Stored data entries
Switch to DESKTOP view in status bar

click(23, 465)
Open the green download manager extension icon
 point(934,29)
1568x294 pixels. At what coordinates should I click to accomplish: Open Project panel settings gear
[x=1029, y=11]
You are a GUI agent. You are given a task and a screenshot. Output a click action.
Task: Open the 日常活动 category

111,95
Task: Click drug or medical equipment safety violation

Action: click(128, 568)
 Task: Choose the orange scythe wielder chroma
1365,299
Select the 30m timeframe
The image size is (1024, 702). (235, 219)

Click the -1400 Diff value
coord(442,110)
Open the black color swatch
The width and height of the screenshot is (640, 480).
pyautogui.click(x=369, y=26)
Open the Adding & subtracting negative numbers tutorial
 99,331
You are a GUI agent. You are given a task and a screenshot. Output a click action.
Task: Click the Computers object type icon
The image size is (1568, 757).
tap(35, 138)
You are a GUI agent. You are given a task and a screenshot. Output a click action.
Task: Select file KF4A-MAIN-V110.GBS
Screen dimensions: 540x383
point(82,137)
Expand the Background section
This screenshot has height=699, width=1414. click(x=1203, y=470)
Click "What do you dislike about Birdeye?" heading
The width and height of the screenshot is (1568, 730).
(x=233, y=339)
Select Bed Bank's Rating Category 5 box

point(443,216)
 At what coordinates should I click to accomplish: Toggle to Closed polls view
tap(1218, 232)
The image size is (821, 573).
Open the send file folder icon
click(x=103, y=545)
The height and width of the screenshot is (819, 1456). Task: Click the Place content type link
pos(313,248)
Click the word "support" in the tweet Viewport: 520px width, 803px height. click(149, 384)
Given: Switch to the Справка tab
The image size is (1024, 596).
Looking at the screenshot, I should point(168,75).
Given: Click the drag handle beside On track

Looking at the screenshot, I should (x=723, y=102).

EXERCISE INSTRUCTIONS: Every entry, from the first line to the last, should be retyped exactly.

ANSWER SPACE:
Switch to DESKTOP view in status bar

click(23, 465)
Open the green download manager extension icon
 point(934,29)
1568x294 pixels. At what coordinates should I click to accomplish: Open Project panel settings gear
[x=1029, y=11]
You are a GUI agent. You are given a task and a screenshot. Output a click action.
Task: Open the 日常活动 category

111,95
Task: Click drug or medical equipment safety violation

Action: click(128, 568)
 Task: Choose the orange scythe wielder chroma
1365,299
Select the 30m timeframe
The image size is (1024, 702). (235, 219)

Click the -1400 Diff value
coord(442,110)
Open the black color swatch
The width and height of the screenshot is (640, 480).
pyautogui.click(x=369, y=26)
Open the Adding & subtracting negative numbers tutorial
 99,331
You are a GUI agent. You are given a task and a screenshot. Output a click action.
Task: Click the Computers object type icon
The image size is (1568, 757).
tap(35, 138)
You are a GUI agent. You are given a task and a screenshot. Output a click action.
Task: Select file KF4A-MAIN-V110.GBS
Screen dimensions: 540x383
point(82,137)
Expand the Background section
This screenshot has height=699, width=1414. click(x=1203, y=470)
Click "What do you dislike about Birdeye?" heading
The width and height of the screenshot is (1568, 730).
(x=233, y=339)
Select Bed Bank's Rating Category 5 box

point(443,216)
 At what coordinates should I click to accomplish: Toggle to Closed polls view
tap(1218, 232)
The image size is (821, 573).
Open the send file folder icon
click(x=103, y=545)
The height and width of the screenshot is (819, 1456). Task: Click the Place content type link
pos(313,248)
Click the word "support" in the tweet Viewport: 520px width, 803px height. click(149, 384)
Given: Switch to the Справка tab
The image size is (1024, 596).
Looking at the screenshot, I should point(168,75).
Given: Click the drag handle beside On track

Looking at the screenshot, I should (x=723, y=102).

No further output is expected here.